Records for the task:
——
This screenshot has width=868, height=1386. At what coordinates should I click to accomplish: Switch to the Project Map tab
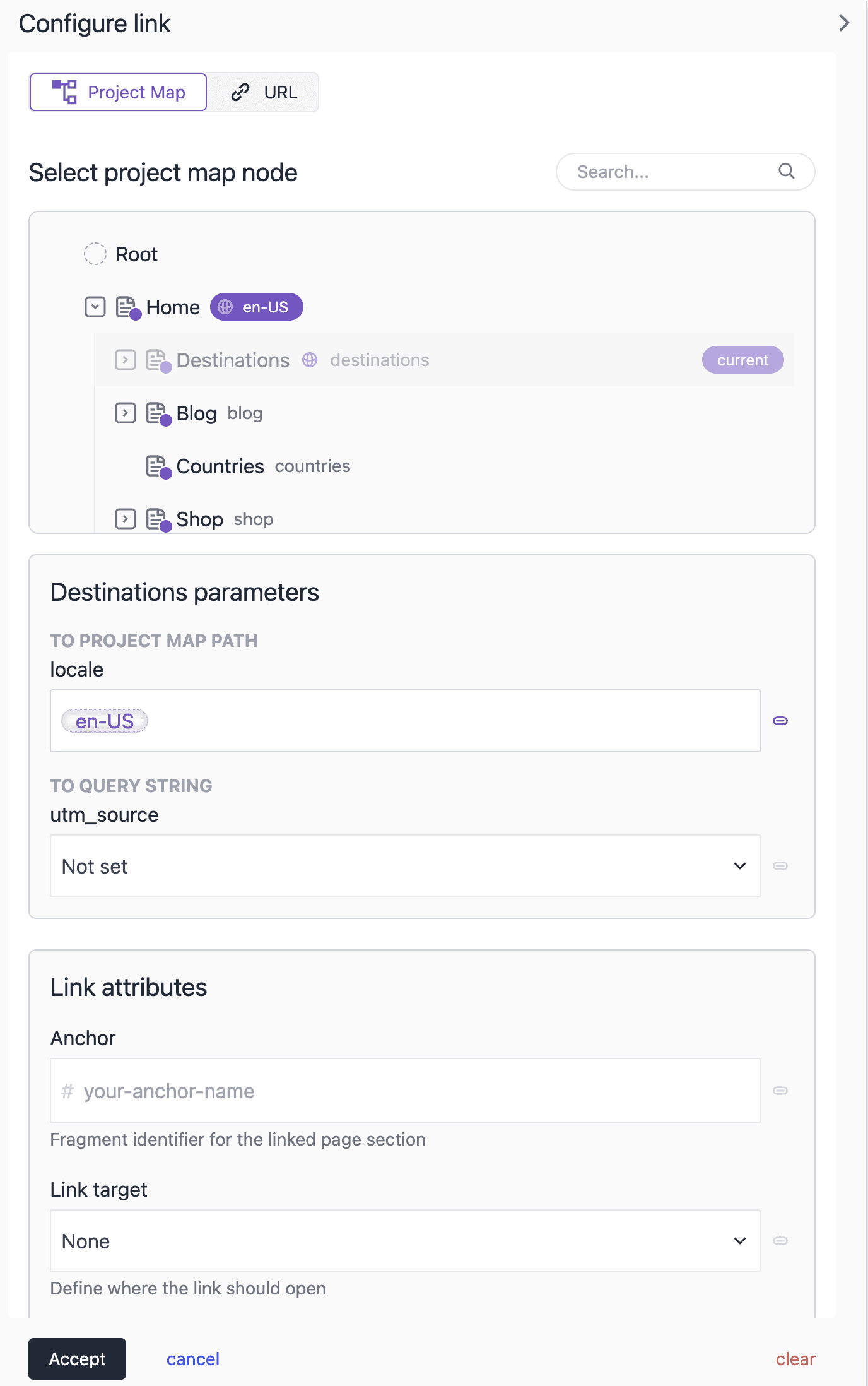(x=119, y=92)
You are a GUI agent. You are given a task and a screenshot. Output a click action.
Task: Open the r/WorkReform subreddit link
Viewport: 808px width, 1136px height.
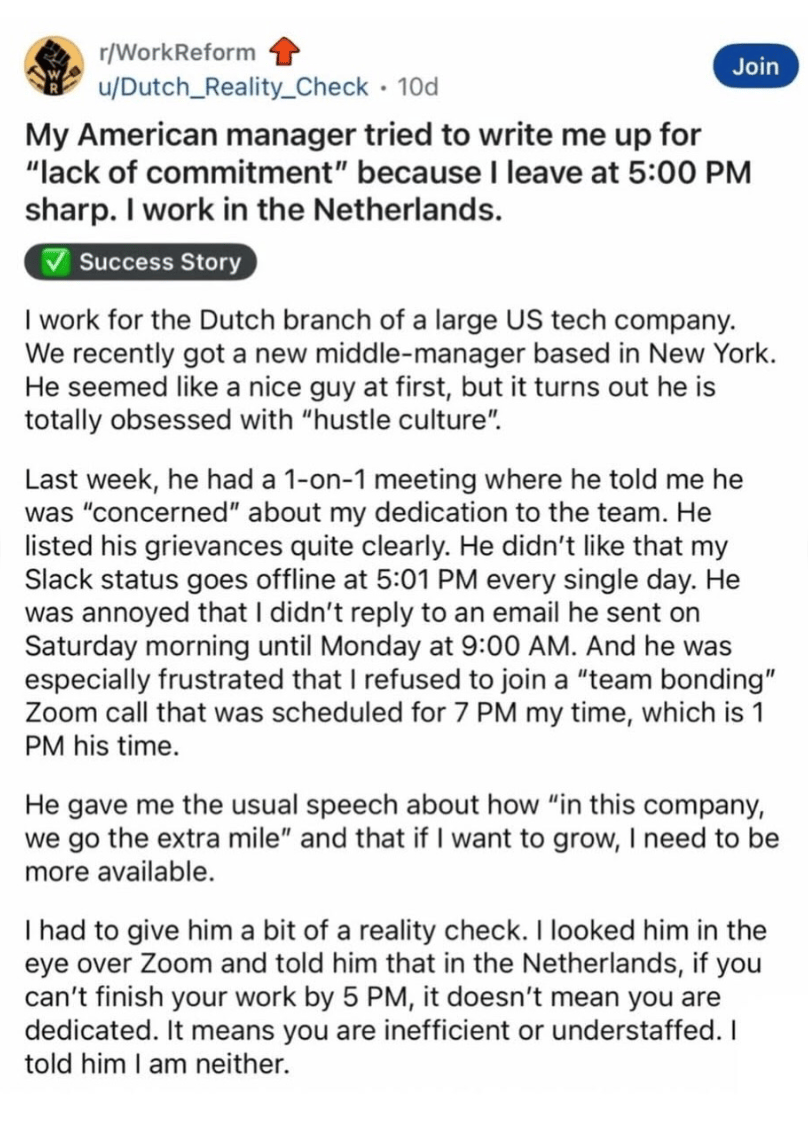click(x=177, y=52)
——
Exercise aim: This exercise calls for the complete listing, returned exactly and without images.

Worked solution:
This screenshot has width=868, height=1386. At what coordinates should I click to accomplish: Switch to the Project Map tab
(x=119, y=92)
You are a GUI agent. You are given a task and a screenshot. Output a click action.
Task: Open the r/WorkReform subreddit link
Viewport: 808px width, 1136px height.
click(x=177, y=52)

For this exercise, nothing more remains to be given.